Arqueologia e palhaçaria se encontram em um experimento audiovisual na Caverna da Pedra Pintada
25/11/2021 - 11:00
por Ana Luiza Aguiar
“Uma palhaça entra numa caverna e dá de cara com uns desenhos esquisitos na parede. O que é que ela faz?” Parece o começo de um conto engraçado, mas foi exatamente o que aconteceu quando a atriz e palhaça Marina Quinan viu pela primeira vez as pinturas rupestres dentro da Caverna da Pedra Pintada, no Parque Arqueológico de Monte Alegre, no Pará.
“Ao observar aqueles desenhos, minha cabeça não parava de pensar: o que aconteceria se fossem as palhaças que tivessem pintado aquilo?”, conta. Foi desse inusitado encontro entre arqueologia e palhaçaria que nasceu o experimento audiovisual Começo de engerar caverna, criado pela dupla de atrizes e palhaças Las Cabaças, formada por Marina e Juliana Balsalobre, em parceria com a diretora – e também atriz e pesquisadora – Juliana Jardim.
Inicialmente o trabalho, selecionado na edição 2019-2020 do Rumos Itaú Cultural, previa a criação de um espetáculo de comédia que seria apresentado na região amazônica. No entanto, veio a pandemia de covid-19 e tudo mudou. “Com essa mudança de cenário, a gente não teve como usar a palhaçaria. O projeto mudou, foi para o profundo, para o denso. Foi para um lugar mais sério”, explica Marina. Ela conta que o projeto Mulheres nas cavernas propõe um grande diálogo entre arte e arqueologia e que o experimento audiovisual acabou sendo seu primeiro produto. “Ainda não desistimos de fazer uma versão palhaçaria desse projeto”, diz.
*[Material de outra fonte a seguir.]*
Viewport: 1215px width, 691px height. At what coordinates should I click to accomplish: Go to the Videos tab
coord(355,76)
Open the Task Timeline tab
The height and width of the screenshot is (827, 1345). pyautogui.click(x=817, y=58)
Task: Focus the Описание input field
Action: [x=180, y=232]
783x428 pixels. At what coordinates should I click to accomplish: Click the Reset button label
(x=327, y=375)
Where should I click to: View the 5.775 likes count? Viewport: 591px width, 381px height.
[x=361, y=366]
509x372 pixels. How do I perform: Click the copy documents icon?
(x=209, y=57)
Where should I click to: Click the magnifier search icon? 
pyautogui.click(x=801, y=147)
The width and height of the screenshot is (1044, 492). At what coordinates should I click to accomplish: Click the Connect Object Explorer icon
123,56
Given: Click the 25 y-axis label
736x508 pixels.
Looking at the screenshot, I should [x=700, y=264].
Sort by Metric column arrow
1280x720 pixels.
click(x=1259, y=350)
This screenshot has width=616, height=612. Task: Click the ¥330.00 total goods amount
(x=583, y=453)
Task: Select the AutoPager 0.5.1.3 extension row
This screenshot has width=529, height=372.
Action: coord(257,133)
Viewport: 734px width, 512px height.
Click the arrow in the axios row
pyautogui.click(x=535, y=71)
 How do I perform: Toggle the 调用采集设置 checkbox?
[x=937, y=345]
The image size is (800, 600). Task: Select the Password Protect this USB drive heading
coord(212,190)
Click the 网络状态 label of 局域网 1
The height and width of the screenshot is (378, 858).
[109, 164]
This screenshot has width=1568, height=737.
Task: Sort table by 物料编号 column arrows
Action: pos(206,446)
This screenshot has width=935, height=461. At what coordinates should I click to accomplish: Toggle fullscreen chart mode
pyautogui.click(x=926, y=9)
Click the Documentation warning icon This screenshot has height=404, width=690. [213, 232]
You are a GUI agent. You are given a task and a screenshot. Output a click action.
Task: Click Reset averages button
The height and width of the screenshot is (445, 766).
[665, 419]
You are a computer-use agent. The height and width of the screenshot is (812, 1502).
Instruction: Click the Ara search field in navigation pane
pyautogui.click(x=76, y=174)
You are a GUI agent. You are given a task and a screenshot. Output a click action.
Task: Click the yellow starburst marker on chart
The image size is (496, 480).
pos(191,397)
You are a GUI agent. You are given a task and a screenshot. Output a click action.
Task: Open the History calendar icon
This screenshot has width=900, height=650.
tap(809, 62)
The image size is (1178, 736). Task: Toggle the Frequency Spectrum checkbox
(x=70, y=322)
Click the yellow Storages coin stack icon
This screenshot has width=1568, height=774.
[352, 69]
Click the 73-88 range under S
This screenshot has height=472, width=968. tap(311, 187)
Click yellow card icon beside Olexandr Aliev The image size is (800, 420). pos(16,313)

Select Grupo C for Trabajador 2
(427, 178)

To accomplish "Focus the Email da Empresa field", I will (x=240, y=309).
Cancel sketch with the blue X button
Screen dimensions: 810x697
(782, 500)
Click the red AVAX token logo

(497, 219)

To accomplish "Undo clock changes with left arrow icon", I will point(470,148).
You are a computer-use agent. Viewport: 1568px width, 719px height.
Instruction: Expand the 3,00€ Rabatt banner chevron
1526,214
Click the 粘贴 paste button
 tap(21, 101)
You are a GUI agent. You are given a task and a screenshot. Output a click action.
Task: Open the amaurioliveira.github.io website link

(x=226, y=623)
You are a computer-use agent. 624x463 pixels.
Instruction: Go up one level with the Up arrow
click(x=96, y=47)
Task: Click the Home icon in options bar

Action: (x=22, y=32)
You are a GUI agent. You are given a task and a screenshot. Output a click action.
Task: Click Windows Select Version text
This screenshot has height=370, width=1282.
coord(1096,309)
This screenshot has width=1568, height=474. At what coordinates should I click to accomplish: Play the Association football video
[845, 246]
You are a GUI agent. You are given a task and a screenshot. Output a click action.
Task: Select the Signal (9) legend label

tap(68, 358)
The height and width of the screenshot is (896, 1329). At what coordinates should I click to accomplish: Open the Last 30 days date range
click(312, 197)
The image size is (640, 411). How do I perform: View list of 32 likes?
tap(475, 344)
A dupla de atrizes se conhece e trabalha junto há 25 anos, mas nos últimos 13 elas moram em Alter do Chão, distrito de Santarém (PA). As artistas já estavam acostumadas a incluir costumes e palavreados das comunidades ribeirinhas nas suas obras. Engerar é um verbo próprio da região do Baixo Tapajós e do Arapiuns, costumeiramente encontrado na oralidade das pessoas mais antigas. Está ligado a encantarias, espiritualidade, ao ato de gerar-se, transformar-se em algo, como os encantados na cultura dos povos da floresta – espíritos da natureza, que ora são humanos, ora são bichos. Esta foi a proposta final pensada pelo trio de criadoras: experimentar gestos de aproximação com o espaço da caverna, das pessoas que ali moraram, transitaram e que até hoje vivem na região.
O que era para ser um espetáculo teatral se transformou em um estudo sobre conexões arqueológicas e imaginativas, que contou com oficinas de pigmentação, de vivências na floresta e de estudos de sonhos. Tudo registrado em áudio e vídeo – desde os ensaios, exercícios e laboratórios até os workshops sobre lascar pedra e pintar cuias e corpos.
Antes e durante o processo, o projeto contou com a consultoria dos arqueólogos Claide de Paula Moraes e Anne Rapp Py-Daniel, que também moram em Santarém; de Fabíola Rosa, para investigar sonhos e pigmentos; e de Silvana Marcondes, para estudos de sombra, além das experimentações sonoras de Fredi Galante.